How does a systems analyst identify and clarify requirements in the absence of clear inputs when business goals are formulated vaguely or ambiguously?

Pass interviews with Hintsage AI assistant

Answer

Background:
At the beginning of a project, clients often articulate tasks insufficiently clearly: goals can be general, and details may be unwritten. This is typical at the start of new directions or digitalizing traditional processes. The analyst encounters conflicting desires and fragmented ideas about the future product.

Problem:
Uncertainty in requirements leads to a risk of design errors, conflicts, delays in timelines, and increased budgets. Bottlenecks stem from contradictions among stakeholders and the inability to assess workload.

Solution:
The analyst should organize a phased approach to requirements elicitation:

  1. Conduct interviews and facilitation sessions with key stakeholders to uncover not only explicit but also hidden expectations.
  2. Use prototyping techniques and MVP creation for rapid feedback.
  3. Apply analytical tools: user stories, business process diagrams, as well as methods for clarifying questions (5 Whys, clarifying "what does success mean" etc.).
  4. Document all assumptions and align them with the business — this helps reduce the level of uncertainty.

Key features:

  • Structured approach to clarifying incomplete requirements
  • Use of various techniques to gather hidden information
  • Mandatory documentation and bringing assumptions for agreement

Tricky Questions.

What documentation is required for implicit requirements: is it enough to just record a user story?

User stories are a useful tool, but they do not reveal all nuances if requirements are vague. It is necessary to develop additional artifacts: screen prototypes, examples of use cases, and business rules tables.

What is more important at the start — to quickly achieve results (MVP) or to fully gather requirements?

The balance between speed and completeness depends on the situation. At the start, a minimally viable product (MVP) that provides feedback and helps quickly adjust vision is more valuable than a lengthy agreement on the entire spectrum of requirements.

Can decisions be made based only on the client’s words?

No. The client expresses wishes that may not take into account technical details and constraints. The analyst must validate wishes through an understanding of processes, seek alternative opinions, and analyze consequences.

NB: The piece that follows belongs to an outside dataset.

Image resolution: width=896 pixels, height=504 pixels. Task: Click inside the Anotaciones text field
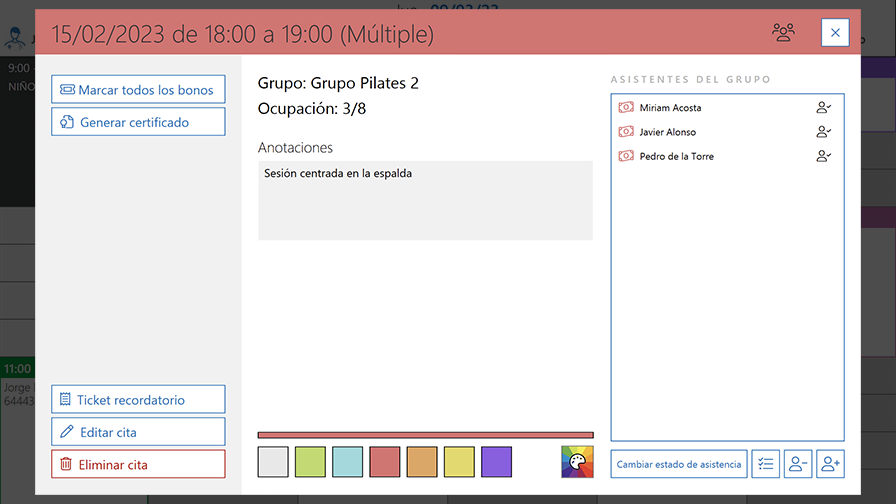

Common Mistakes and Anti-Patterns

  • Blindly trusting the client’s words without detailed process analysis
  • Directly translating vague requirements into development tasks
  • Neglecting feedback on intermediate results

Real-Life Examples

Negative Case: The analyst recorded only the client’s wishes and handed them to developers. Result: functionality was implemented that did not address actual business tasks. Pros: Development started quickly. Cons: The product was not used, much rework was needed.

Positive Case: The analyst held a series of meetings with users, built a prototype, and agreed on scenarios. Requirements were clarified — the MVP quickly brought value to the business. Pros: Rapid value, positive feedback, minimal rework. Cons: A bit more time was spent on the requirements gathering stage.